▸ MATERIAL SUPPLIED
---

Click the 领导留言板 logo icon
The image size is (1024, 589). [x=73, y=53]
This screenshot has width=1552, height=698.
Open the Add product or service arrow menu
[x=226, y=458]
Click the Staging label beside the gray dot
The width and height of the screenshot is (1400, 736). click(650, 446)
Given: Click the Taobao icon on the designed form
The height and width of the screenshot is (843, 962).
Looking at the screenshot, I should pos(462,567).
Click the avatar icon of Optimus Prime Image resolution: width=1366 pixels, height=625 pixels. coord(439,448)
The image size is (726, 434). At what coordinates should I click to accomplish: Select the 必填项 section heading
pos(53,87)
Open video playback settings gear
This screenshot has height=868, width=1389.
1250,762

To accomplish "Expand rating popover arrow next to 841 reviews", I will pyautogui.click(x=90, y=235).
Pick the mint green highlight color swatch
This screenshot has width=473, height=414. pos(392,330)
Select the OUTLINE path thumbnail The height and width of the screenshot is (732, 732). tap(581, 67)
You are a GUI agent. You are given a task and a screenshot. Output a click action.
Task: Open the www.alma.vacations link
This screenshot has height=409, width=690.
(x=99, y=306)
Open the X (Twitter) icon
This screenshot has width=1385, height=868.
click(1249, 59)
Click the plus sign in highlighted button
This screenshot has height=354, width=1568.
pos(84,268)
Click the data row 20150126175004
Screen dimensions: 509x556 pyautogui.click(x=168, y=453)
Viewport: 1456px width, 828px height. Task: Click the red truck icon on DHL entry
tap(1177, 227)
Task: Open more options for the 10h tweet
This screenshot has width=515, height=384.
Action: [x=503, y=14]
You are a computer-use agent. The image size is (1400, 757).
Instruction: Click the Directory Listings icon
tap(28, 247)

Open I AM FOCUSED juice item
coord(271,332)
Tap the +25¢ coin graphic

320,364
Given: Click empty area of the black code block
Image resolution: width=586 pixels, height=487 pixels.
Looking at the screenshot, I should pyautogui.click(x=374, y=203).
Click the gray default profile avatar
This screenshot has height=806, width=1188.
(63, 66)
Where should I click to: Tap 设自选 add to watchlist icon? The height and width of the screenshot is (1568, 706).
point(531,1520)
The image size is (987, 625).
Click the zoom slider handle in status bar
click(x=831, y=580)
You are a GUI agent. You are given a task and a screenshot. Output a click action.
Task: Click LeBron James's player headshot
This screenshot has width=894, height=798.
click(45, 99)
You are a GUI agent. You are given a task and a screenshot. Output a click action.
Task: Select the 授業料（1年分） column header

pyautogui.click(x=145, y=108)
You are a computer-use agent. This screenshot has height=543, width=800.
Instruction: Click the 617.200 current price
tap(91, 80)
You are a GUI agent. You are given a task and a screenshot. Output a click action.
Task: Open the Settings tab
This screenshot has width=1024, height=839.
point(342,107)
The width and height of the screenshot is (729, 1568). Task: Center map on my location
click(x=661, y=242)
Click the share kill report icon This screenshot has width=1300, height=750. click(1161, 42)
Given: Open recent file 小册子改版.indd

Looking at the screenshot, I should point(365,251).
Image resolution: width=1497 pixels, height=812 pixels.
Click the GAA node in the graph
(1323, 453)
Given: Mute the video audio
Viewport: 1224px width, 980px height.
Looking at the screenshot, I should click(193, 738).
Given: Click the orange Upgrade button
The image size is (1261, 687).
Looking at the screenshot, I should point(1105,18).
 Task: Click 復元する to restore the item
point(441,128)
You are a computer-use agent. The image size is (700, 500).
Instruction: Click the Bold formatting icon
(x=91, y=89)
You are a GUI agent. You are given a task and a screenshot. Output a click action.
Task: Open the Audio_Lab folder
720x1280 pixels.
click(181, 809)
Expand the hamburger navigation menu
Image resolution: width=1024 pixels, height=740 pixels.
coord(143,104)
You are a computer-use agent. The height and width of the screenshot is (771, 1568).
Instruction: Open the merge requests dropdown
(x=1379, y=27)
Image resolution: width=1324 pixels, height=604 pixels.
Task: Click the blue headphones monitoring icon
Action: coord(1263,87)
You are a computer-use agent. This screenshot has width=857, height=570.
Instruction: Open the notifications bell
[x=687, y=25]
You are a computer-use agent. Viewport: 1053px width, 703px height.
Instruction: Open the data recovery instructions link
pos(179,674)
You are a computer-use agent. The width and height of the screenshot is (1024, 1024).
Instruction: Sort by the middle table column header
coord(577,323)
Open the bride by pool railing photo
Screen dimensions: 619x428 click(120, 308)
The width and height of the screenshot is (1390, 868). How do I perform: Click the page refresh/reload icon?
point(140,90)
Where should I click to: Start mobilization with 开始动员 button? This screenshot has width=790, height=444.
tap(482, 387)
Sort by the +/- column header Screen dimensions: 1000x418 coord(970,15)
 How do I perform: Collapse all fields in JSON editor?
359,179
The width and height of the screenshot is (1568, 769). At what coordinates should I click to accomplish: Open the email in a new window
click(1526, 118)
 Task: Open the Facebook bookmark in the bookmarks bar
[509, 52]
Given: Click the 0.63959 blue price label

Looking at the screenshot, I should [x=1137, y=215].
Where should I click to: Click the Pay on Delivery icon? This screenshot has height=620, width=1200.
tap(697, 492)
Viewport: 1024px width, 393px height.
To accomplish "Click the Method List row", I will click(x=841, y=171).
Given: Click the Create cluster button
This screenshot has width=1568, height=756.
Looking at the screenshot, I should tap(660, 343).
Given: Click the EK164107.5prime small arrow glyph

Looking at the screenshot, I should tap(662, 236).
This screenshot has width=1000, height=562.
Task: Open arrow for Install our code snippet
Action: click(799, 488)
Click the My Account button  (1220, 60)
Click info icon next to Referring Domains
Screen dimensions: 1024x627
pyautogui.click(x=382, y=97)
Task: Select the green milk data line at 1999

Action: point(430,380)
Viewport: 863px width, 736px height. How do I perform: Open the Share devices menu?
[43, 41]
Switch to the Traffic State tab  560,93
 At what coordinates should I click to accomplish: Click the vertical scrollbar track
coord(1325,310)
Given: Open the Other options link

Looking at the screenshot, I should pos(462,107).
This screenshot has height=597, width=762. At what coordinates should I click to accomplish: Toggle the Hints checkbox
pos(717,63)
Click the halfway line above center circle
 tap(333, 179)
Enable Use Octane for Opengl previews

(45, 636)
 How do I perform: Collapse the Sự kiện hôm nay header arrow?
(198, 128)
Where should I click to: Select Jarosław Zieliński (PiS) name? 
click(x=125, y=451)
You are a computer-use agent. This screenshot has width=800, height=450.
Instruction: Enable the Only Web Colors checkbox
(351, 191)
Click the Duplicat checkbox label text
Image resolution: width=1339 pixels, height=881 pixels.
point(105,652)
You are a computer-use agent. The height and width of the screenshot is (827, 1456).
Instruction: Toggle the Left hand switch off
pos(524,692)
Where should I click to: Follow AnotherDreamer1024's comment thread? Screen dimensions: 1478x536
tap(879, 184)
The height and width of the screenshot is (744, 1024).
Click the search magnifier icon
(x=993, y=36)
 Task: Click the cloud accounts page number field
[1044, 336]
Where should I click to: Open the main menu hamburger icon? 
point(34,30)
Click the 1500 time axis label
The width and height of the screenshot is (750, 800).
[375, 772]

---

▸ HOW TO COMPLETE THIS TASK
Print the listing in full, exactly as given.

▸ TASK RESULT
Click the 领导留言板 logo icon
The image size is (1024, 589). [x=73, y=53]
This screenshot has width=1552, height=698.
Open the Add product or service arrow menu
[x=226, y=458]
Click the Staging label beside the gray dot
The width and height of the screenshot is (1400, 736). click(650, 446)
Given: Click the Taobao icon on the designed form
The height and width of the screenshot is (843, 962).
Looking at the screenshot, I should pos(462,567).
Click the avatar icon of Optimus Prime Image resolution: width=1366 pixels, height=625 pixels. coord(439,448)
The image size is (726, 434). At what coordinates should I click to accomplish: Select the 必填项 section heading
pos(53,87)
Open video playback settings gear
This screenshot has height=868, width=1389.
1250,762

To accomplish "Expand rating popover arrow next to 841 reviews", I will pyautogui.click(x=90, y=235).
Pick the mint green highlight color swatch
This screenshot has width=473, height=414. pos(392,330)
Select the OUTLINE path thumbnail The height and width of the screenshot is (732, 732). tap(581, 67)
You are a GUI agent. You are given a task and a screenshot. Output a click action.
Task: Open the www.alma.vacations link
This screenshot has height=409, width=690.
(x=99, y=306)
Open the X (Twitter) icon
This screenshot has width=1385, height=868.
click(1249, 59)
Click the plus sign in highlighted button
This screenshot has height=354, width=1568.
pos(84,268)
Click the data row 20150126175004
Screen dimensions: 509x556 pyautogui.click(x=168, y=453)
Viewport: 1456px width, 828px height. Task: Click the red truck icon on DHL entry
tap(1177, 227)
Task: Open more options for the 10h tweet
This screenshot has width=515, height=384.
Action: [x=503, y=14]
You are a computer-use agent. The image size is (1400, 757).
Instruction: Click the Directory Listings icon
tap(28, 247)

Open I AM FOCUSED juice item
coord(271,332)
Tap the +25¢ coin graphic

320,364
Given: Click empty area of the black code block
Image resolution: width=586 pixels, height=487 pixels.
Looking at the screenshot, I should pyautogui.click(x=374, y=203).
Click the gray default profile avatar
This screenshot has height=806, width=1188.
(63, 66)
Where should I click to: Tap 设自选 add to watchlist icon? The height and width of the screenshot is (1568, 706).
point(531,1520)
The image size is (987, 625).
Click the zoom slider handle in status bar
click(x=831, y=580)
You are a GUI agent. You are given a task and a screenshot. Output a click action.
Task: Click LeBron James's player headshot
This screenshot has width=894, height=798.
click(45, 99)
You are a GUI agent. You are given a task and a screenshot. Output a click action.
Task: Select the 授業料（1年分） column header

pyautogui.click(x=145, y=108)
You are a computer-use agent. This screenshot has height=543, width=800.
Instruction: Click the 617.200 current price
tap(91, 80)
You are a GUI agent. You are given a task and a screenshot. Output a click action.
Task: Open the Settings tab
This screenshot has width=1024, height=839.
point(342,107)
The width and height of the screenshot is (729, 1568). Task: Center map on my location
click(x=661, y=242)
Click the share kill report icon This screenshot has width=1300, height=750. click(1161, 42)
Given: Open recent file 小册子改版.indd

Looking at the screenshot, I should point(365,251).
Image resolution: width=1497 pixels, height=812 pixels.
Click the GAA node in the graph
(1323, 453)
Given: Mute the video audio
Viewport: 1224px width, 980px height.
Looking at the screenshot, I should click(193, 738).
Given: Click the orange Upgrade button
The image size is (1261, 687).
Looking at the screenshot, I should point(1105,18).
 Task: Click 復元する to restore the item
point(441,128)
You are a computer-use agent. The image size is (700, 500).
Instruction: Click the Bold formatting icon
(x=91, y=89)
You are a GUI agent. You are given a task and a screenshot. Output a click action.
Task: Open the Audio_Lab folder
720x1280 pixels.
click(181, 809)
Expand the hamburger navigation menu
Image resolution: width=1024 pixels, height=740 pixels.
coord(143,104)
You are a computer-use agent. The height and width of the screenshot is (771, 1568).
Instruction: Open the merge requests dropdown
(x=1379, y=27)
Image resolution: width=1324 pixels, height=604 pixels.
Task: Click the blue headphones monitoring icon
Action: coord(1263,87)
You are a computer-use agent. This screenshot has width=857, height=570.
Instruction: Open the notifications bell
[x=687, y=25]
You are a computer-use agent. Viewport: 1053px width, 703px height.
Instruction: Open the data recovery instructions link
pos(179,674)
You are a computer-use agent. The width and height of the screenshot is (1024, 1024).
Instruction: Sort by the middle table column header
coord(577,323)
Open the bride by pool railing photo
Screen dimensions: 619x428 click(120, 308)
The width and height of the screenshot is (1390, 868). How do I perform: Click the page refresh/reload icon?
point(140,90)
Where should I click to: Start mobilization with 开始动员 button? This screenshot has width=790, height=444.
tap(482, 387)
Sort by the +/- column header Screen dimensions: 1000x418 coord(970,15)
 How do I perform: Collapse all fields in JSON editor?
359,179
The width and height of the screenshot is (1568, 769). At what coordinates should I click to accomplish: Open the email in a new window
click(1526, 118)
 Task: Open the Facebook bookmark in the bookmarks bar
[509, 52]
Given: Click the 0.63959 blue price label

Looking at the screenshot, I should [x=1137, y=215].
Where should I click to: Click the Pay on Delivery icon? This screenshot has height=620, width=1200.
tap(697, 492)
Viewport: 1024px width, 393px height.
To accomplish "Click the Method List row", I will click(x=841, y=171).
Given: Click the Create cluster button
This screenshot has width=1568, height=756.
Looking at the screenshot, I should tap(660, 343).
Given: Click the EK164107.5prime small arrow glyph

Looking at the screenshot, I should tap(662, 236).
This screenshot has width=1000, height=562.
Task: Open arrow for Install our code snippet
Action: click(799, 488)
Click the My Account button  (1220, 60)
Click info icon next to Referring Domains
Screen dimensions: 1024x627
pyautogui.click(x=382, y=97)
Task: Select the green milk data line at 1999

Action: point(430,380)
Viewport: 863px width, 736px height. How do I perform: Open the Share devices menu?
[43, 41]
Switch to the Traffic State tab  560,93
 At what coordinates should I click to accomplish: Click the vertical scrollbar track
coord(1325,310)
Given: Open the Other options link

Looking at the screenshot, I should pos(462,107).
This screenshot has height=597, width=762. At what coordinates should I click to accomplish: Toggle the Hints checkbox
pos(717,63)
Click the halfway line above center circle
 tap(333, 179)
Enable Use Octane for Opengl previews

(45, 636)
 How do I perform: Collapse the Sự kiện hôm nay header arrow?
(198, 128)
Where should I click to: Select Jarosław Zieliński (PiS) name? 
click(x=125, y=451)
You are a computer-use agent. This screenshot has width=800, height=450.
Instruction: Enable the Only Web Colors checkbox
(351, 191)
Click the Duplicat checkbox label text
Image resolution: width=1339 pixels, height=881 pixels.
point(105,652)
You are a computer-use agent. The height and width of the screenshot is (827, 1456).
Instruction: Toggle the Left hand switch off
pos(524,692)
Where should I click to: Follow AnotherDreamer1024's comment thread? Screen dimensions: 1478x536
tap(879, 184)
The height and width of the screenshot is (744, 1024).
Click the search magnifier icon
(x=993, y=36)
 Task: Click the cloud accounts page number field
[1044, 336]
Where should I click to: Open the main menu hamburger icon? 
point(34,30)
Click the 1500 time axis label
The width and height of the screenshot is (750, 800).
[375, 772]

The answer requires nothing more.